In the wake of the results of the parametric analysis, we developed an optimized integration procedure consisting of three main steps: the fiber preparation, the chip fabrication, and the bonding of the chip onto the fiber tip. Each step was tailored in order to enhance the VCSEL-to-fiber coupling efficiency, thus making the integration procedure more reliable and effective. Below we provide a brief discussion of each of these fabrication phases, while more technical details are reported in the Experimental Section.

2.2.1 The fiber tip preparation

Both MMF (core diameter of 105 µm and a numerical aperture (NA) of 0.22) and SMF (core diameter of 4 µm and a NA of 0.1, fiber for the visible spectral range) with step-index profile were used for the experiments. Regarding the optical fiber preparation, a 10 nm thick titanium adhesion layer, followed by a gold layer with a thickness of 150 nm, were deposited on both the facet and the lateral surface of the fiber through electron beam evaporation. A UV laser micro-machining process was then employed to open a circular aperture in correspondence to the fiber core. No alignment markers were defined since the small dimension of the core of the SMF in the visible range (4 µm) caused more restrictive margins for the alignment of the VCSEL (see the Section 2.2.3 on the chip-to-fiber integration procedure). Finally, a galvanization process was exploited to increase the thickness of the gold layer in preparation for the chip (thermo-compression) bonding. The thickness of the final gold layer was estimated to be around 2 µm.

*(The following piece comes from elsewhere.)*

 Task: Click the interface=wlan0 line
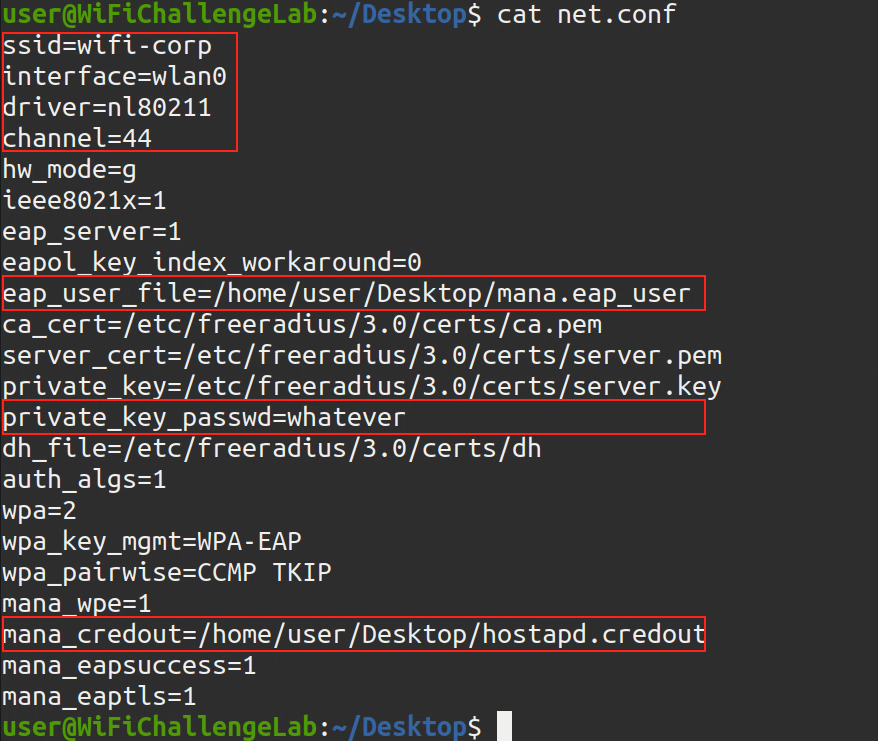point(121,77)
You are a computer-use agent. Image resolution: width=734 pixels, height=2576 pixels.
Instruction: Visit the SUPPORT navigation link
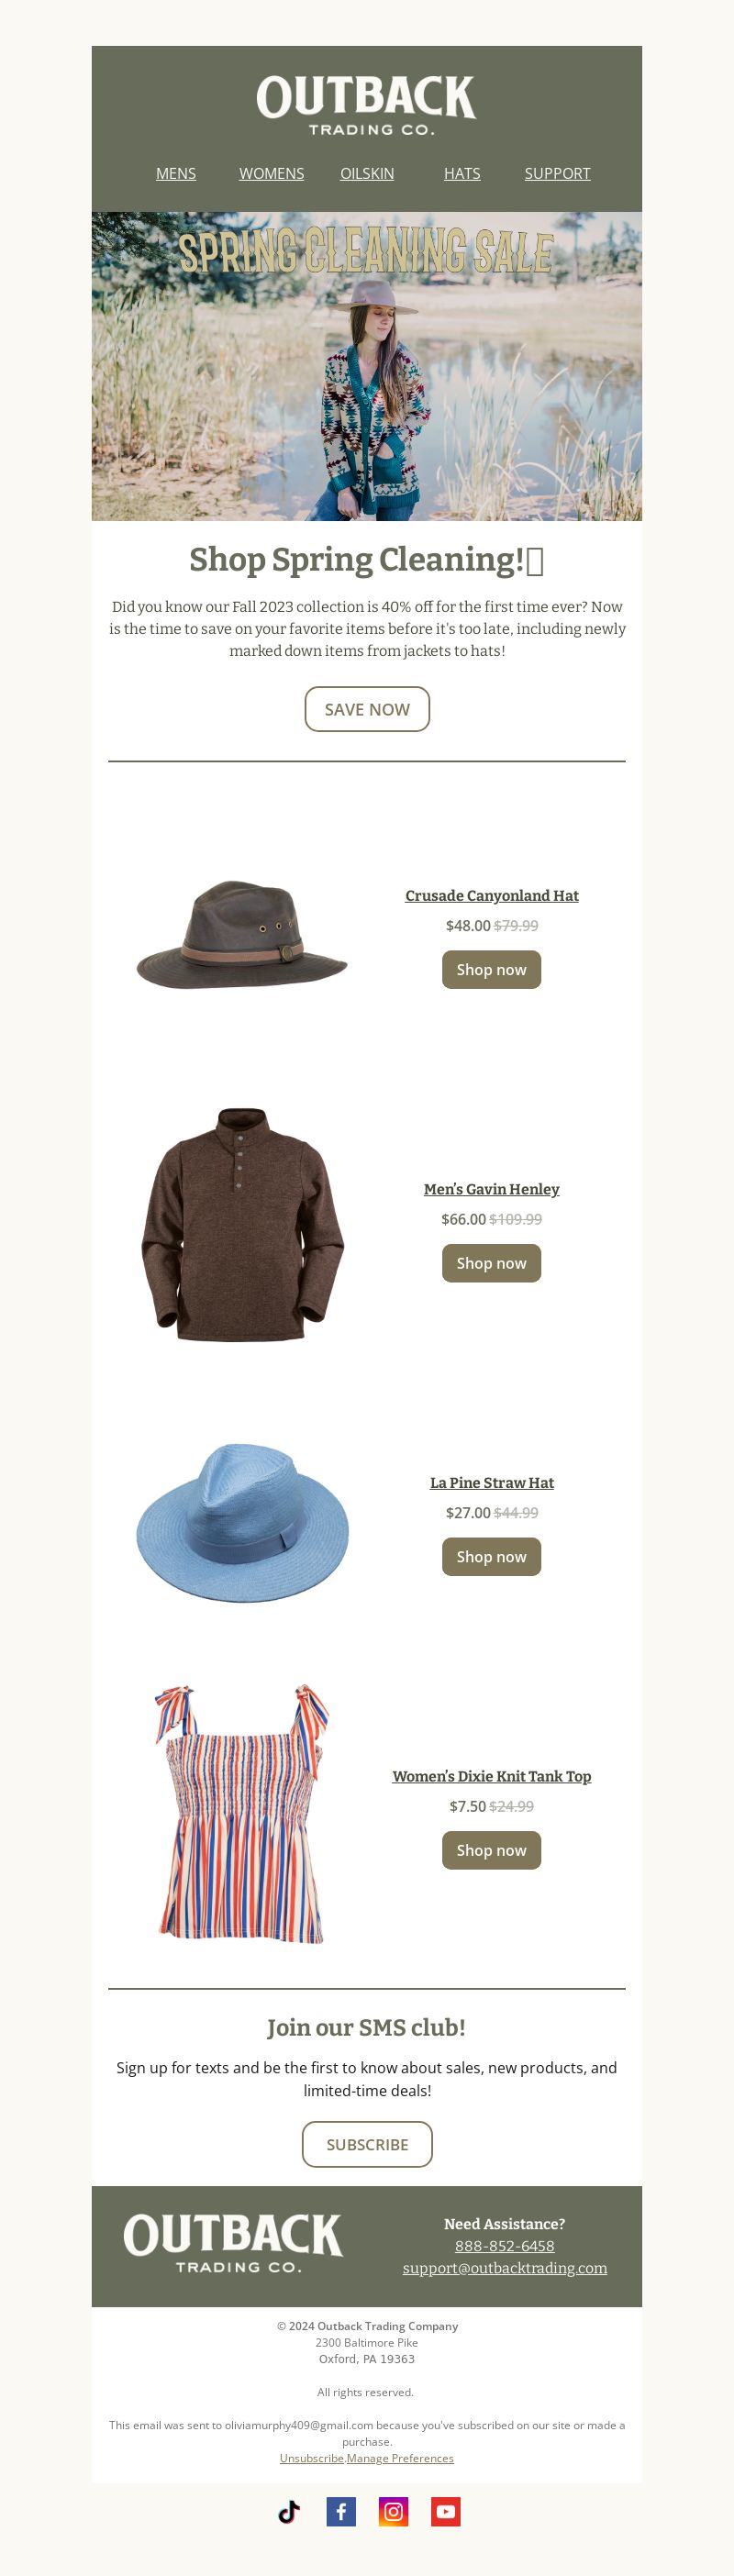557,174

2.2.2 The chip fabrication and characterization

For this study, we have selected an electrically driven QW-VCSEL emitting in the red spectral range, with an emission wavelength of 670 nm. Worth noting, the new design involves the use of only one emitting VCSEL (shown in Figure 3a), instead of four VCSELs as for the proof-of-concept device [24], thus allowing the control of the injected current on each laser device. The chip was fabricated in a standard process for oxide-confined VCSELs (see Methods and Materials) and then cleaved into pieces of about 500 µm × 500 µm (shown in Figure 3a), to minimize their footprint compared to the diameter of the fiber ferrule (2.5 mm). According to our numerical study previously discussed, a nominal oxide aperture diameter of 4 µm was chosen as a good compromise between Gaussian mode emission and maximum achievable emitting power [31].

Figure 3:

Characteristics of a selected VCSEL. (a) Microscope image (top view) of a cleaved sample. (b) Power characterization of a VCSEL in free space for different heatsink temperatures.

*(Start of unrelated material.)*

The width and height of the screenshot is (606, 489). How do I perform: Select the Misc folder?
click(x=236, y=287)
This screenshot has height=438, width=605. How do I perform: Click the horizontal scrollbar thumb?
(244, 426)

After fabrication (and before integration on the fiber), each VCSEL was placed on a thermal heat sink and contacted with electrical probes to measure their emitted power as a function of the injected current (shown in Figure 3b and S4 of the SI), at different temperatures. The VCSEL emission spectra (shown in Figure S3 of the SI) were measured for different heat sink temperatures to determine the working temperature of the device after the integration on the fiber [24]. Finally, the beam profiles of the VCSELs were measured at two specific values of the injected current, in particular after the VCSELs started lasing and near the thermal rollover.

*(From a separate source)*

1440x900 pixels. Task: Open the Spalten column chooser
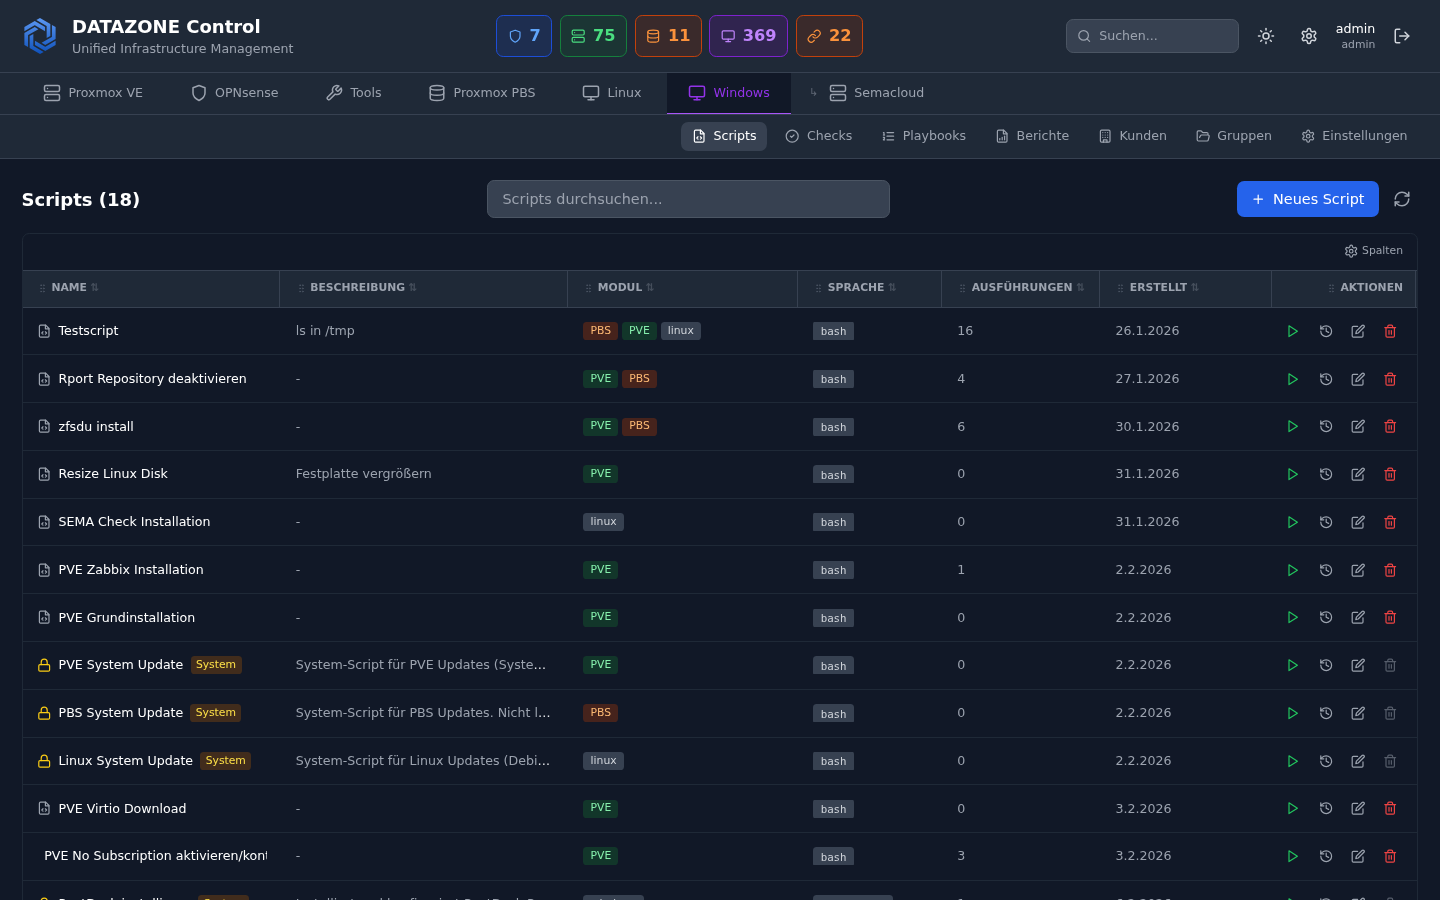tap(1373, 251)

In our experiments, we have selected four VCSELs, whose beam profiles are shown in Figure 4. The oxide apertures diameters of the fabricated VCSELs are estimated to be around 5.5 µm for VCSEL 1 and 2, and 3 µm for VCSEL 3 and 4, with a slight ellipticity. All fabricated VCSELs exhibit a Gaussian mode for low values of injection current. As expected, most of the devices show a variation of the beam profile for increasing currents. Specifically, VCSELs 1 and 4 maintain a quasi-Gaussian distribution even at roll-over, while VCSEL 2 and 3 exhibit a two peaks toroidal-like shape, given by the combination of TEM₀₁ and TEM₁₀ [29]. According to these characteristics, in order to validate experimentally the observations resulting from the numerical analysis (having two different types of beam profiles integrated on each fiber), we determined to integrate the first two (1 and 2) VCSELs on the MMF and the last two (3 and 4) on the SMF, so that both profile types are tested on the two fibers.

Figure 4:

Beam profile of the four VCSELs selected for the integration, at two different current values and at a temperature of 15 °C.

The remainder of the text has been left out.